Sabtu, 14 November 2015

makalah Murji'ah

BAB I
PENDAHULUAN

1.1  Latar Belakang Masalah
Pada mulanya kaum Murji’ah ditimbulkan oleh persoalan politik, tegasnya persoalan khalifah yang membawa perpecahan dikalangan umat Islam setelahUsman bin Affan mati terbunuh. Munculnya permasalahan ini perlahan-lahan menjadi permasalahan tentang ketuhanan. Oleh karena itu, akan membahas tentang Murji’ah dan perkembangan pemikirannya dalam mewarnai pemahamanketuhanan dalam Agama Islam.
1.2  Perumusan Masalah
1.      Bagaimana asal-usul kemunculan Murji’ah?
2.      Apa pokok ajaran Murji’ah?
3.      Bagaimana sekte-sekte yang ada di aliran Murji’ah?
1.3  Tujuan Penulisan
1.      Mengetahui asal-usul kemunculan aliran Murji’ah
2.      Mengetahui pokokpokok ajaran aliran Murji’ah
3.      Mengetahui sekte yang ada di aliran Murji’ah



BAB II
PEMBAHASAN

2.1  Sejarah Munculnya Aliran Murji’ah
Murji’ah berasal dari kata al-irja atau arja’a. Arja’a yang berarti meng-harap. Karena keterlaluan mengharap, mereka tidak segan melakukan apa saja. Hal itu disebabkan karena mereka mempunyai harapan untuk diampuni dan dimaafkan oleh Allah.
Al-irja berarti penangguhan. Artinya menangguhkan kasus seseorang yang melakukan dosa besar hingga hari kiamat. Contoh orang-orang disini ialah Ali dan Muawiyah beserta pasukannya masing-masing.

■ **DAFTAR TUGAS**:
a) Menurut teks tentang Murji’ah, apa arti kata al-irja?
b) Terjemahkan kalimat dari teks tentang Murji’ah ini ke dalam bahasa Inggris: "Munculnya permasalahan ini perlahan-lahan menjadi permasalahan tentang ketuhanan."
c) Tolong tuliskan lanjutan teks tentang Murji’ah, mulai setelah kalimat terakhirnya.
Materi di bawah ini berasal dari sumber lain.

■ **DATA**:
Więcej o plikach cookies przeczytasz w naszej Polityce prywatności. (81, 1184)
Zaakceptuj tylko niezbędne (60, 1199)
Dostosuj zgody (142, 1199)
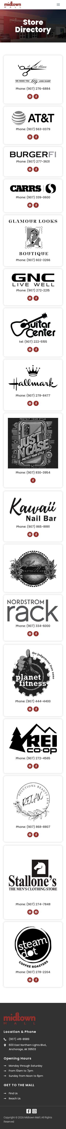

■ **JAWABAN**:
a) Penangguhan.

b) The emergence of this problem gradually turned into a problem concerning divinity.

c)
Ada 2 permasalahan munculnya aliran Murji’ah, yaitu:
1.      Permasalahan Politik
Ketika terjadi pertikaian antara Ali dan Mu’awiyah, dilakukanlah tahkim (arbitrase) atas usulan Amr bin Ash, seorang kaki tangan Mu’awiyah. Kelompok Ali terpecah menjadi 2 kubu, yang pro dan kontra. Kelompok kontra akhirnya keluar dari Ali yakni Khawarij. Mereka memandang bahwa tahkim bertentangan dengan Al-Qur’an, dengan pengertian, tidak ber-tahkim dengan hukum Allah. Oleh karena itu mereka berpendapat bahwa melakukan tahkim adalah dosa besar, dan pelakunya dapat dihukumi kafir, sama seperti perbuatan dosa besar yang lain.
Seperti yang telah disebutkan di atas Kaum khawarij, pada mulanya adalah penyokong Ali bin Abi thalib tetapi kemudian berbalik menjadi musuhnya. Karena ada perlawanan ini, pendukung-pendukung yang tetap setia pada Ali bin Abi Thalib bertambah keras dan kuat membelanya dan akhirnya mereka merupakan golongan lain dalam islam yang dikenal dengan nama Syi’ah.
Dalam suasana pertentangan inilah, timbul suatu golongan baru yang ingin bersikap netral tidak mau turut dalam praktek kafir mengkafirkan yang terjadi antara golongan yang bertentangan ini. Bagi mereka sahabat-sahabat yang bertentangan ini merupakan orang-orang yang dapat dipercayai dan tidak keluar dari jalan yang benar. Oleh karena itu mereka tidak mengeluarkan pendapat siapa sebenarnya yang salah, dan lebih baik menunda (arja’a) yang berarti penyelesaian persoalan ini di hari perhitungan di depan Tuhan.
Gagasan irja’ atau arja yang dikembangkan oleh sebagian sahabat dengan tujuan menjamin persatuan dan kesatuan umat islam ketika terjadi pertikaian politik dan juga bertujuan menghindari sekatrianisme.
2.      Permasalahan Ke-Tuhanan
Dari permasalahan politik, mereka kaum Mur’jiah pindah kepada permasalahan ketuhanan (teologi) yaitu persoalan dosa besar yang ditimbulkan kaum khawarij, mau tidak mau menjadi perhatian dan pembahasan pula bagi mereka. Kalau kaum Khawarij menjatuhkan hukum kafir bagi orang yang membuat dosa besar, kaum Murji’ahmenjatuhkan hukum mukmin.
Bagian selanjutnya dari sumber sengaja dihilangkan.